Der Fall:
Neuunternehmerin Madame Pompadour will die senile Belegschaft ihres Vorgängers Richelieu entlassen und alle Positionen neu besetzen.
Sie wirft den
sächsischen Oberhofmeister Gerhard eigenhändig raus und kündigt mündlich. Der lombardische Außendienstmitarbeiter Silvio erhält die Kündigung per Fax, Hausmeister Jacques per e-mail und SMS. Ihren bisherigen
Liebhaber und Personalchef Ludwig läßt sie schriftlich durch seinen Nachfolger Danton kündigen.
Alle klagen innerhalb der 3-Wochen-Frist, nur Oberhofmeister Gerhard verpaßt die Klagefrist um 3 Tage.
Ex-Personalchef Ludwig behauptet, kein Kündigungsschreiben von Danton erhalten zu haben. Wer obsiegt?
Die Lösung:
1. Schriftlichkeit
Seit dem 1.5.2000 müssen Kündigungen im Arbeitsverhältnis nach § 623 BGB schriftlich ausgesprochen werden. Dies gilt auch für Auflösungsverträge. Sonst
sind sie gem. § 134 BGB rechtsunwirksam. Gerhard steht also noch im ungekündigten Arbeitsverhältnis.

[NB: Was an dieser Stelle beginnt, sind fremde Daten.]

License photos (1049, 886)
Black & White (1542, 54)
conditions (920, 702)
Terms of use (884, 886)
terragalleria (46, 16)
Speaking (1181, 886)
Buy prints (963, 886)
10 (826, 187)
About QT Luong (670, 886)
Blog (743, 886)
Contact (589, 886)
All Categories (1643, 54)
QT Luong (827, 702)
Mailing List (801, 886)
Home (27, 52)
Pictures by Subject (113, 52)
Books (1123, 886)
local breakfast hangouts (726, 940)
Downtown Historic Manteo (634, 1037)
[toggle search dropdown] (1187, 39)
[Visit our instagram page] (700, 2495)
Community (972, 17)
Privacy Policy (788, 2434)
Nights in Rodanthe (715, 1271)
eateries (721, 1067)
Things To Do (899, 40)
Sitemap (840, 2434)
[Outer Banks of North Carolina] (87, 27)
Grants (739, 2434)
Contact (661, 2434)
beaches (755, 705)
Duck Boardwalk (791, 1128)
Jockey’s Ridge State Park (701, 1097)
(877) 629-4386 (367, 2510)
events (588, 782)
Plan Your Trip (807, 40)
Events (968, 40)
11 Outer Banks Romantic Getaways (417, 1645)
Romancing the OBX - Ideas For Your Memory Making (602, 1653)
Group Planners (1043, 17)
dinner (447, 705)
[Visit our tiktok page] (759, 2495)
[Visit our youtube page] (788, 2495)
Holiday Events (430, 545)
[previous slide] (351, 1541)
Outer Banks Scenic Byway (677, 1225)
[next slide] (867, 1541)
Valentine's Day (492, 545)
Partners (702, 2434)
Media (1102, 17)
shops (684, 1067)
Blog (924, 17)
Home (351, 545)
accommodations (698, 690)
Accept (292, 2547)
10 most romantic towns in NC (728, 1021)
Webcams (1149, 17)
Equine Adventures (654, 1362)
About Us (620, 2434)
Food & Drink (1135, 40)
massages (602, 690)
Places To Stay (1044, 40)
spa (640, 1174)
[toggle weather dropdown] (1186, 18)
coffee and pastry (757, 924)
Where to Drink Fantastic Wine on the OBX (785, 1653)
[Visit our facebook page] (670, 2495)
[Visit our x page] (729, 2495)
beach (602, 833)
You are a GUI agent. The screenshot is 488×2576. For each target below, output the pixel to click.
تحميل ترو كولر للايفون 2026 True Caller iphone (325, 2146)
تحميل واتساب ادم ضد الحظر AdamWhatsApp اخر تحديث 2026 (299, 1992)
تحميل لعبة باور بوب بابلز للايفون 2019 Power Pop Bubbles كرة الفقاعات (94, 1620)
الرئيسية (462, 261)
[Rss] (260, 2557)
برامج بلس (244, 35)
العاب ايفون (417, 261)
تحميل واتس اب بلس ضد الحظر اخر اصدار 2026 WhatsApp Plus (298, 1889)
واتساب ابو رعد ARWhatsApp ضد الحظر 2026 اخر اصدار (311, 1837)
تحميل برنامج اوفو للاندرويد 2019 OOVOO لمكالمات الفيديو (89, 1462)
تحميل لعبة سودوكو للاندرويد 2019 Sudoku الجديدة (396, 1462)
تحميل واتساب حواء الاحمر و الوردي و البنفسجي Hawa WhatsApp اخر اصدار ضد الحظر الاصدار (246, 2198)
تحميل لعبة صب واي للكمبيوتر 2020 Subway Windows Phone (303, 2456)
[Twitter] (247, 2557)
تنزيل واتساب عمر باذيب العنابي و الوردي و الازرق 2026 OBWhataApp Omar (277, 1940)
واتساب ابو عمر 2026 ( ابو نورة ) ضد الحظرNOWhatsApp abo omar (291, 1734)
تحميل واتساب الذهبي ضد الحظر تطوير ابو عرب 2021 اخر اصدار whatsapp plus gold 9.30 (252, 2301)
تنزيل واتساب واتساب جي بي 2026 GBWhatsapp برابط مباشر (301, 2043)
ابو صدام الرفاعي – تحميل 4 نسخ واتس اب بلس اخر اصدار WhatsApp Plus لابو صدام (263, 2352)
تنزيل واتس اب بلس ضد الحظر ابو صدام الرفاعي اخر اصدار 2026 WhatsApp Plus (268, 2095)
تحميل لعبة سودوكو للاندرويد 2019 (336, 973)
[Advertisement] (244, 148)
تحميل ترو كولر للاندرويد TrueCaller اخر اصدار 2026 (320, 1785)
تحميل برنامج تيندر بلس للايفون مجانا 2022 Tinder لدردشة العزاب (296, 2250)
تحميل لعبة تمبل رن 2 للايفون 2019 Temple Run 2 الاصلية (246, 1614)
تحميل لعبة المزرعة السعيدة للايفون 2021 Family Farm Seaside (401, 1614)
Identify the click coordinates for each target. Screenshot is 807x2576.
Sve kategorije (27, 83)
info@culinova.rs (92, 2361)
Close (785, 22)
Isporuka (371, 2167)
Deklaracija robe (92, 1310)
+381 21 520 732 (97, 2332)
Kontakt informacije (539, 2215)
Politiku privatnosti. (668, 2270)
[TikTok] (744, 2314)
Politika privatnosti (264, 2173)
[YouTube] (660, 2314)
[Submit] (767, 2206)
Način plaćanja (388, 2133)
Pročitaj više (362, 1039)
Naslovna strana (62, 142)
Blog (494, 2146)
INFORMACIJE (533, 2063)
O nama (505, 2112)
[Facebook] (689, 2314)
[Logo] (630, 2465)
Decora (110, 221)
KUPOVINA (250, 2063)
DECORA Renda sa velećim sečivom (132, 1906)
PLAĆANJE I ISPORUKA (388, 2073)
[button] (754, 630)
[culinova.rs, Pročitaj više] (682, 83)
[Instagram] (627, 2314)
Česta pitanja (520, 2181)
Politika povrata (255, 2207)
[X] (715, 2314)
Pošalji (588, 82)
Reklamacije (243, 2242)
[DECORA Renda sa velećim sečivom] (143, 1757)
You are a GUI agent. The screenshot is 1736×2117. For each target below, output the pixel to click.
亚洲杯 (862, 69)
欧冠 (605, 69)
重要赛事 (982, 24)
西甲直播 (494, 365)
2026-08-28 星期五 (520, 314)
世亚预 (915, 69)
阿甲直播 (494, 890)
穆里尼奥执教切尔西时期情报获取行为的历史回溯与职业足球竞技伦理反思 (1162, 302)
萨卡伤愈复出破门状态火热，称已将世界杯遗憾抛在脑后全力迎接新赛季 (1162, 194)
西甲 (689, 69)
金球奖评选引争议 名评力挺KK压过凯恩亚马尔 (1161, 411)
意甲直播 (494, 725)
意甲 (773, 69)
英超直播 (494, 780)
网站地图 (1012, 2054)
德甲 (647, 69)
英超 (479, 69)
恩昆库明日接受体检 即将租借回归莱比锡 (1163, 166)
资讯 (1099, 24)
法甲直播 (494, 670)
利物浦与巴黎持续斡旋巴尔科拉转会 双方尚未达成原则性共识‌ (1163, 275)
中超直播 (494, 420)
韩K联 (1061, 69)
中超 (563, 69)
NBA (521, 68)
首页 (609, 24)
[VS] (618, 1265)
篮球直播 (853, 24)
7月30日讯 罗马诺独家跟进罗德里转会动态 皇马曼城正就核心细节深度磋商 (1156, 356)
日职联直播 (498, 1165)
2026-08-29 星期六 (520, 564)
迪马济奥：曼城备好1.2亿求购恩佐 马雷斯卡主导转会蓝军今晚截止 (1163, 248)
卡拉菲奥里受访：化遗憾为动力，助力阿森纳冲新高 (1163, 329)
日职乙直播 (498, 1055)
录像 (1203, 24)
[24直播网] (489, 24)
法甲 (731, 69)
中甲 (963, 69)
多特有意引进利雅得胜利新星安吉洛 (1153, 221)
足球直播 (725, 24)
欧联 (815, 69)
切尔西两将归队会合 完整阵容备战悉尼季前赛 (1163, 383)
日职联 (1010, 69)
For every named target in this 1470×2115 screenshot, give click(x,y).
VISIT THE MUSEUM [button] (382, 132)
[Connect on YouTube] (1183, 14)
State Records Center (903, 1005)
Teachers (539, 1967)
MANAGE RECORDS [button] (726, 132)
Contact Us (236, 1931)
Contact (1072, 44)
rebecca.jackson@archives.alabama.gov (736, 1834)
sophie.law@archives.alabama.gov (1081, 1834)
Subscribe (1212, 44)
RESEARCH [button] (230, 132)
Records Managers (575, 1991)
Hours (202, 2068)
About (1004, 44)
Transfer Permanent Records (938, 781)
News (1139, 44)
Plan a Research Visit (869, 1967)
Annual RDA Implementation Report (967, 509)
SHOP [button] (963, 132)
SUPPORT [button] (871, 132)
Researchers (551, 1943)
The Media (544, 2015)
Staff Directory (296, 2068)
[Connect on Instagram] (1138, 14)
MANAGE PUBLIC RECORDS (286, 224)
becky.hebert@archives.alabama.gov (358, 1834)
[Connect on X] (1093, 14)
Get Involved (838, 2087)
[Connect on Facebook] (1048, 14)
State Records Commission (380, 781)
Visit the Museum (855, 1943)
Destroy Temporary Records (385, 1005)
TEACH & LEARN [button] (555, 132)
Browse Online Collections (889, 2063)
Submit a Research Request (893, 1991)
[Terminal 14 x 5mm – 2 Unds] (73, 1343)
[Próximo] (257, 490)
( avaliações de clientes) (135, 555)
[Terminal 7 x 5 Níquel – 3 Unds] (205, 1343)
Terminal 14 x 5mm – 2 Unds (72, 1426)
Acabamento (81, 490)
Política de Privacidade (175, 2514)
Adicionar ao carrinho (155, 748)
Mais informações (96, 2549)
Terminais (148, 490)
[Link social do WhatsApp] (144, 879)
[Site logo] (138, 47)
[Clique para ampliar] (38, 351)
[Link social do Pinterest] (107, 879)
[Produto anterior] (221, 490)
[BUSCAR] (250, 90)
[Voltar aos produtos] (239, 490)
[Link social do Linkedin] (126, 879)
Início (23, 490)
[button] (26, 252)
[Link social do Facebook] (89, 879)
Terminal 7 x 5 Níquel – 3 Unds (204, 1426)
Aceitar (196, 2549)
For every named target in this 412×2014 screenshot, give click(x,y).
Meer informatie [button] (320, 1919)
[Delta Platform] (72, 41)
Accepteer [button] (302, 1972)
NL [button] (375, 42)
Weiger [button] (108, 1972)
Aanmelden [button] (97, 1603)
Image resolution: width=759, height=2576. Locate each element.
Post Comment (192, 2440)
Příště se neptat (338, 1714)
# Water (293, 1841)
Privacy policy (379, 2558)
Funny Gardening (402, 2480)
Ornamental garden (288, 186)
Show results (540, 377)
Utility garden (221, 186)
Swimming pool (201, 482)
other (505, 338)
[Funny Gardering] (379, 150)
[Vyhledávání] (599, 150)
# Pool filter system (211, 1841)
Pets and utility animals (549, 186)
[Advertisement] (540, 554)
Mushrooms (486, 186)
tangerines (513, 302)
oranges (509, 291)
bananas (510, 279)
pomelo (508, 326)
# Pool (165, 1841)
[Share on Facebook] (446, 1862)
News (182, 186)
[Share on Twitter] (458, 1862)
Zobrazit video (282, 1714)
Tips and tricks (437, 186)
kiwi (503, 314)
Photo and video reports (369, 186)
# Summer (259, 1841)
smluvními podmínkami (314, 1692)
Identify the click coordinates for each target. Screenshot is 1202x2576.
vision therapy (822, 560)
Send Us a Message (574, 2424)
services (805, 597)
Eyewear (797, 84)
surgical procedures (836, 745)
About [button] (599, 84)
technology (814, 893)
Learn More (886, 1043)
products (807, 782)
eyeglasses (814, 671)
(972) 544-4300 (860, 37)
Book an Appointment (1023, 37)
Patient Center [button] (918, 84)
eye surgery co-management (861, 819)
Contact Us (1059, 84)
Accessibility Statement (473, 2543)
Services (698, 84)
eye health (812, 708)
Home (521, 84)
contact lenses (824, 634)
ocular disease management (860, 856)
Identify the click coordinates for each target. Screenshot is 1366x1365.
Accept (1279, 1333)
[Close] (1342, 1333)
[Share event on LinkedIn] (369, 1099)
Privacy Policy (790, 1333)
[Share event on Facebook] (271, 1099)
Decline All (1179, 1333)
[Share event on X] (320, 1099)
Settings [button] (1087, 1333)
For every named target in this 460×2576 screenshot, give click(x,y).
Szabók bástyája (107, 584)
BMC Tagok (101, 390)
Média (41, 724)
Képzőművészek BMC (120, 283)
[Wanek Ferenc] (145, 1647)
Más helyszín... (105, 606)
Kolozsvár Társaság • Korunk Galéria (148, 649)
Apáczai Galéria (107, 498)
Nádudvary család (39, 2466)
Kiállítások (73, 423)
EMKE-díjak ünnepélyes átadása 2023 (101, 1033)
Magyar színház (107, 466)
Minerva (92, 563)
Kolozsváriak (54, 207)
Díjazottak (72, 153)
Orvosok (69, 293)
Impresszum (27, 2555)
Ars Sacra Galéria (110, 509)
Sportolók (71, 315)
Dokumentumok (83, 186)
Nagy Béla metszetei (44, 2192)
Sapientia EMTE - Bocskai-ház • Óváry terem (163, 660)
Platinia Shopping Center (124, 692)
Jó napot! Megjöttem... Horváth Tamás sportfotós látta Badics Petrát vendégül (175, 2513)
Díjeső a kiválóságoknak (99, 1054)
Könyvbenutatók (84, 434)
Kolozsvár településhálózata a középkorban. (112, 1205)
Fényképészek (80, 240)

Er hat die Klagefrist von 3 Wochen nach § 4 KSchG verpaßt. Dies ist auch nach dem 1.1.2004 ganz
ausnahmsweise unschädlich. Die zwingende Klagefrist gilt nämlich nur für schriftliche Kündigungen. Die Klage von Gerhard ist also nicht verspätet, sondern begründet.
2. Faxschreiben
Faxschreiben, Kopien u.ä. erfüllen nicht die Voraussetzung der Schriftform. Sie sind zwar an sich schriftlich, richtigerweise: in Textform. Nach § 126
BGB ist jedoch für die Schriftform zusätzlich die eigenhändige Namensunterschrift des Ausstellers gefordert. Der Außendienstler Silvio wird deshalb den Prozeß gewinnen.
3. e-mail / SMS
§ 623 BGB fordert die Schriftform. Die Vorschrift hat die elektronische Form ausdrücklich ausgeschlossen. Auch die Kündigung des Hausmeisters Jacques per
e-mail oder SMS ist deshalb rechtsunwirksam.
4. Vertretung / Vollmacht
Nur die Kündigung des Ex-Liebhabers Ludwig durch den neuen Personalchef Danton ist schriftlich im Sinne des Gesetzes. Neuunternehmerin Pompadour hat aber
übersehen, daß im Falle einer rechtsgeschäftlichen Vertretung der Kündigung stets eine schriftliche, von ihr persönlich unterzeichnete Vollmacht beiliegen muß. Geschieht dies nicht, ist die Kündigung zwar nicht
von Anfang an unwirksam. Arbeitnehmer Ludwig kann aber die Kündigung nach § 174 BGB unverzüglich, d.h. binnen weniger Tage nach Erhalt zurückweisen. Dann ist die Kündigung ebenfalls unwirksam.
5. Zugang der Kündigung
Entscheidend für die Wirksamkeit einer Kündigung ist deren Zugang beim Empfänger, hier beim Arbeitnehmer Ludwig. Bestreitet dieser den Zugang, so muß die
Arbeitgeberin den Zugang nachweisen. Das kann im Einzelfall sehr schwierig sein. Es ist deshalb wichtig, den Zugang so zu gestalten, daß er auch bewiesen werden kann.
6. Arbeitnehmerkündigung
Die voranstehend aufgeführten Kriterien und Grundsätze gelten nicht nur für Arbeitgeberkündigungen. Da es sich um allgemeine Grundsätze handelt, gelten
sie ebenso für die Kündigung von Arbeitnehmern. Auch diese müssen sich an die strenge Formvorschrift des § 623 BGB halten.